Riding the waves: Strengthening council resilience

By IMPOWER

‘Personal’ resilience has become an increasingly popular topic as a collection of apps, courses, training, wellness articles and mindfulness approaches have flooded the market. The pandemic of course heightened this trend, and these resources have been crucial to help people to deal with the impact of restrictions and lockdowns.

‘Organisational’ resilience however has not had the same level of focus, and this needs to change. We define organisational resilience as the ability to anticipate, adapt to and bounce forward from disruption. In IMPOWER’s book, The EDGEWORK Manifesto (published in late 2019, just before the pandemic hit) sets out that public sector systems are complex in nature, and subject to ongoing disruption.

It is our contention that the public sector can be well-prepared, or poorly prepared, to cope with these disruptive events, and that their ability to cope has very little to do with the amount of financial reserves available – although of course money does help. It is also IMPOWER’s belief that resilience can be deliberately invested in, and that the choice to do so (or not) is down to local leaders.

Of course, there is no statutory framework telling local leaders what to do.

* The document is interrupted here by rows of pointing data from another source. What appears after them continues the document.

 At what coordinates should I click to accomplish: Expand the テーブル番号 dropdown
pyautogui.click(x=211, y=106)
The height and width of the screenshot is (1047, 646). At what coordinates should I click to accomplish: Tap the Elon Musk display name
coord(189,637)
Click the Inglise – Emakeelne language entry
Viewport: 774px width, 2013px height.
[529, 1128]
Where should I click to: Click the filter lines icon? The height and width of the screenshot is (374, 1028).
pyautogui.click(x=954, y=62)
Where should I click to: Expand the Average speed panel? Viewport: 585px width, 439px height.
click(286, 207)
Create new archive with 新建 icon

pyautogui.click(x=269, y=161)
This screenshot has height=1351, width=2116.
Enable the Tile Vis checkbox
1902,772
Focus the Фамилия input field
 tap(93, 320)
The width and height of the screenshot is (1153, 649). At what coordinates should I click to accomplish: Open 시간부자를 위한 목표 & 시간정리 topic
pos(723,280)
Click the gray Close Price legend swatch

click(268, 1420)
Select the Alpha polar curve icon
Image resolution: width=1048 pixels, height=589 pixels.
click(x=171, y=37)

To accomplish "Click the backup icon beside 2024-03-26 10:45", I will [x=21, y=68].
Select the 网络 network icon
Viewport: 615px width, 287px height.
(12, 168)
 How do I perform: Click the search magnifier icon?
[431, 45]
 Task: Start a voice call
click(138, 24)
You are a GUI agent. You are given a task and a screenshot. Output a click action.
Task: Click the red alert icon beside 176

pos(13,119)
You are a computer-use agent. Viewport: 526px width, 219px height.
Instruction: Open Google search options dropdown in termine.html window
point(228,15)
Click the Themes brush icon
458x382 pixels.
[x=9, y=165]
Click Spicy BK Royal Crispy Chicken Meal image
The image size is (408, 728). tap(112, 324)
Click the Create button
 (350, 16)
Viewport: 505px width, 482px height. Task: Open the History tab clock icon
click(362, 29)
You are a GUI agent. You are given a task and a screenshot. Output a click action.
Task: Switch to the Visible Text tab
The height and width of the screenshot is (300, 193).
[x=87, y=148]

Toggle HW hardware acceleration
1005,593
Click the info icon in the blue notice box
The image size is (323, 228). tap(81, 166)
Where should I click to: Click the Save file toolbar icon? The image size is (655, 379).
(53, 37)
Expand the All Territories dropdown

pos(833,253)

So, building on their EDGEWORK approach, during the autumn of 2020 IMPOWER decided to use the pandemic as a learning opportunity – to design, test and iterate a resilience framework with eight local authorities. As the biggest disruptive event in decades, it has been extremely revealing of the underlying strengths and challenges facing the sector.

IMPOWER’s Resilience Framework is designed specifically for public sector organisations managing large, complex systems where disruptions, small and large, occur all the time. It is grounded in academic research into what makes complex systems inherently resilient, and via some real-world testing and learning, they have translated this into a practical toolkit for leaders of local public services.